Going down rabbit hole "what ifs" ties your brain in knots.

Mainlinethehappy · 01/03/2023 07:03

"I then ask if he would have another if we ever touch wood divorced"
OP, you introduced the hypothetical situation. He answered honestly - and reasonably, as he only has 1 DC and, to be frank, your DC are, well, your DC. It's completely understandable that if he found a new partner and had the means to support another child he would want to add that dimension to his new loving family.
Millions already do.
Don't ask questions if you don't want honest answers, maybe?

Indoorvoicesbluey · 01/03/2023 07:10

He’s always said he would still be the older twos dad if we broke up, he absolutely loves them as if they are his own. The amount he does and financially how much he supports them shows that. My daughter wants to be a Norland nanny and we wouldn’t get any funding, he’s looking into remortgaging our* house to pay for it.

*ours but I dont pay the mortgage and it’s in his name- was bought before we got married. His name because I had awful debt when we first met.

OP posts:
WandaWonder · 01/03/2023 07:15

Indoorvoicesbluey · 01/03/2023 07:10

He’s always said he would still be the older twos dad if we broke up, he absolutely loves them as if they are his own. The amount he does and financially how much he supports them shows that. My daughter wants to be a Norland nanny and we wouldn’t get any funding, he’s looking into remortgaging our* house to pay for it.

*ours but I dont pay the mortgage and it’s in his name- was bought before we got married. His name because I had awful debt when we first met.

So you have financial troubles with the children you have so you want to add to that?
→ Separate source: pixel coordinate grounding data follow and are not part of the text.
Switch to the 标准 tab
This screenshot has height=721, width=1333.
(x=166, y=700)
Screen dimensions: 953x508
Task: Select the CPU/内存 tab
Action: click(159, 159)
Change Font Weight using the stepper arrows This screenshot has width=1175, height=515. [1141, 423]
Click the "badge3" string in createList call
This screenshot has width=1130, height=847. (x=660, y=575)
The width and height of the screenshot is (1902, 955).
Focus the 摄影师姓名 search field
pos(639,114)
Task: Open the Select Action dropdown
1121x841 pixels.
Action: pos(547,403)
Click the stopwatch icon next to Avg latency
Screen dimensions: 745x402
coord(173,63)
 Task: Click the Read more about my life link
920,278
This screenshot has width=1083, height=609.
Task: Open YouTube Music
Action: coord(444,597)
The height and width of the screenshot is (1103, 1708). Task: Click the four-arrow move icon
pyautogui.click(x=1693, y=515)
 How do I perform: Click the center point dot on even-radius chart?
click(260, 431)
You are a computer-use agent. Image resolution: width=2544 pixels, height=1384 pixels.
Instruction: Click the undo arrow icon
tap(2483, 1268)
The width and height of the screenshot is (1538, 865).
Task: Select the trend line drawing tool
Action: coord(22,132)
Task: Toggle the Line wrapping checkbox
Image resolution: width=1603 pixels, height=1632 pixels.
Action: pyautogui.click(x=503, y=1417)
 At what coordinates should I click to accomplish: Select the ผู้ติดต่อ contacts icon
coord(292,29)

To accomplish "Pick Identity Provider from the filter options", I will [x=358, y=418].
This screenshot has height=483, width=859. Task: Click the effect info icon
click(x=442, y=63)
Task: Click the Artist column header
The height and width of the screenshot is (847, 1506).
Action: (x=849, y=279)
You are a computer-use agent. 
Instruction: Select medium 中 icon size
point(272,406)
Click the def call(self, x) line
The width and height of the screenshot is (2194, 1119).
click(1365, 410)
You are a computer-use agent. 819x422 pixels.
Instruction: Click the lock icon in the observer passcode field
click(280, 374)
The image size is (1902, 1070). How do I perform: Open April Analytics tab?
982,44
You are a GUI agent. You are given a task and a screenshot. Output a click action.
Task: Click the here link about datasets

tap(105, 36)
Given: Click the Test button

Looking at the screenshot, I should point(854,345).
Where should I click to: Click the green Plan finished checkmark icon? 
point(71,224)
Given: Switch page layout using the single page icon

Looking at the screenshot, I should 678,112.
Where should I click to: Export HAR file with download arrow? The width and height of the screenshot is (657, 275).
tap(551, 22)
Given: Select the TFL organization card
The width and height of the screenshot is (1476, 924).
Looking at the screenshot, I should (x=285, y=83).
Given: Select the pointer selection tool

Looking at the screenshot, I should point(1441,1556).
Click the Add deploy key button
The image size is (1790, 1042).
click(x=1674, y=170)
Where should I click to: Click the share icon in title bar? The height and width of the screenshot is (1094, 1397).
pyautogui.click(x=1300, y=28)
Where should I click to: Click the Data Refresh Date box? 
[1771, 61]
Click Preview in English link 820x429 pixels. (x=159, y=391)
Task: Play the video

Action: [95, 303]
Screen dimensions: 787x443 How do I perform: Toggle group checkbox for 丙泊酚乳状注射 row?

Indoorvoicesbluey · 01/03/2023 07:23

What? Who said that? Iv said my children have a privilege life, we have absolutely no financial problems?

OP posts:
amylou8 · 01/03/2023 07:30

He feels your family is complete, you have a child that is yours together. If he even entered another relationship he might want that with his new partner too. It's a completely hypothetical question, and was a very odd thing to ask. I don't think you can get angry at the answer.